Have you ever explained a bug or issue you’re having to someone, only to discover the solution mid-conversation, as if simply describing the problem helped you catch your own mistake? This is actually quite common and has been used by software engineers for decades, with the official name of rubber duck debugging.
By explaining your issue, even to an inanimate object, you’re forced to evaluate your assumptions and logic from a different perspective. Discussing your problem with another person can add even more value, since they might ask basic questions that help uncover overlooked assumptions and can keep the conversation going. Ideally, you’d always talk to a colleague familiar with the domain, but interrupting a coworker every time you hit a snag won’t make you very popular in the office.
Extending the Rubber Duck Experience in Cursor
This is where I think AI-integrated IDEs, like Cursor, have a very strong use case as a debugging partner. Cursor can act like a better rubber ducky, giving you more than the silent receptiveness of an inanimate object. With the strength of the codebase indexing, it can highlight logical gaps or misinterpretations of your own code, or ask meaningful follow-up questions that help you think more deeply about the issue.
This approach is significantly better than the usual AI debugging methods, like copy-pasting the error message and instantly applying the response, for many reasons. In the short term, you might solve the issue 9/10 times using a “send-and-pray” strategy, but you can quickly lose sight of your codebase if you apply fixes you don’t understand, making subsequent change and future debugging harder as the amount of blindly accepted code increases.
More importantly, however, you will slowly lose the ability to learn, effectively solve problems, and critically think. By having the LLM act as a coworker that probes your understanding and guides your line of questioning, you can reap the benefits of an integrated IDE without chipping away at the skills you rely on for more complex problems.
When compared to more structured AI-driven debugging, where you would provide the full error stack, relevant code snippets, and detailed context, I’d argue the conversational approach still comes out ahead. With complex bugs, these structured reports are typically still not enough, and lead to incorrect recommendations. By contrast, having a conversation gradually builds quality context around the issue, ultimately improving both your understanding and the suggestions provided by Cursor.
Productivity Gains
Given the frequency at which debugging occurs, rewriting almost the same prompt each time isn’t very productive. Instead of repeatedly prompting the agent manually, I created a Cursor ruleset in a .cursor/rules/rubberducky.mdc file. Then, when I wanted to initiate a session, I could reference it with @rubberducky.mdc, and the conversation would start according to my predefined standards. This also has the added benefit of making sessions more consistent, allowing me to tweak the prompt over time.
Another huge help is setting up voice-to-text (like WisprFlow or SuperWhisper), so you can speak to the agent rather than needing to type ideas out. To me, speaking aloud makes the interaction more natural, improves my thought clarity, and gives a much higher words-per-minute throughput compared to typing.

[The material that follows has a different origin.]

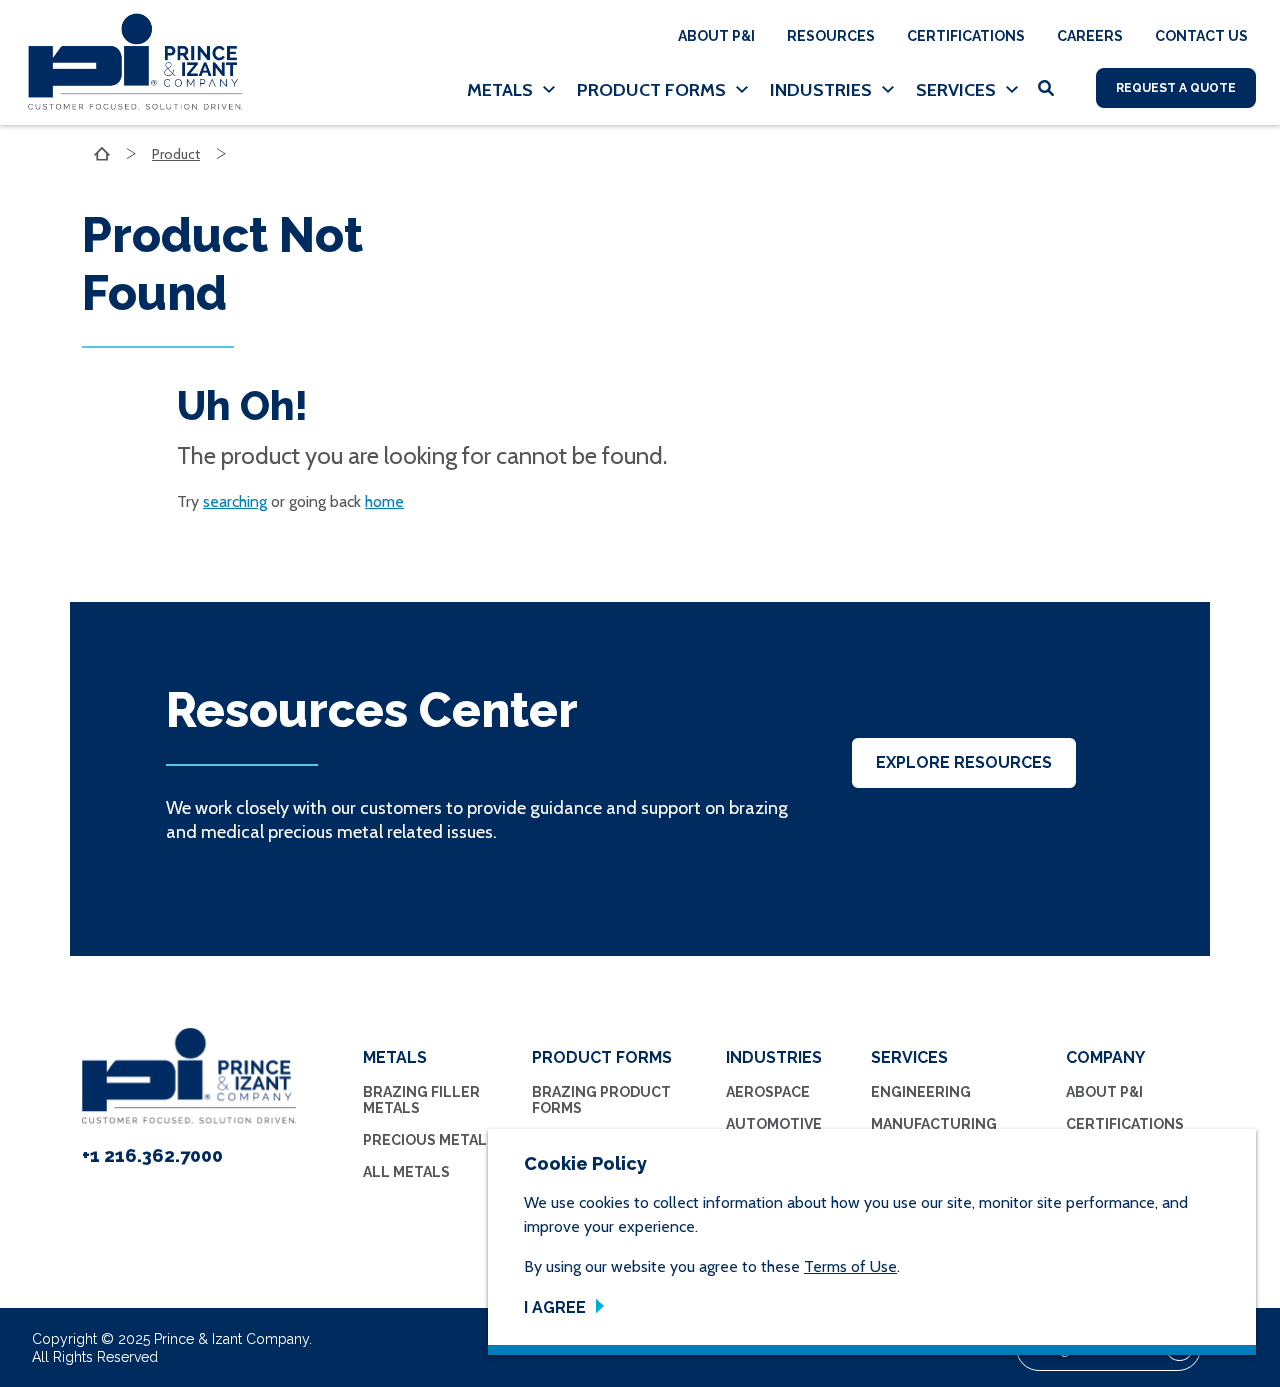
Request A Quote (1176, 88)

Here, it’s as simple as opening the agent tab, pulling in your ruleset, and off you go.
Rubber Ducking Isn’t Dead, It’s Just Upgraded
Obviously, not every issue requires a full blown conversation, and there’s a time and a place for simply throwing the error into the agent chatbox, briefly reading the response, and applying it if it seems right.
You shouldn’t, however, only do this. Rubber ducky debugging helps build quality context, deepens your understanding of the changes you’re making, and prepares you to tackle more difficult issues.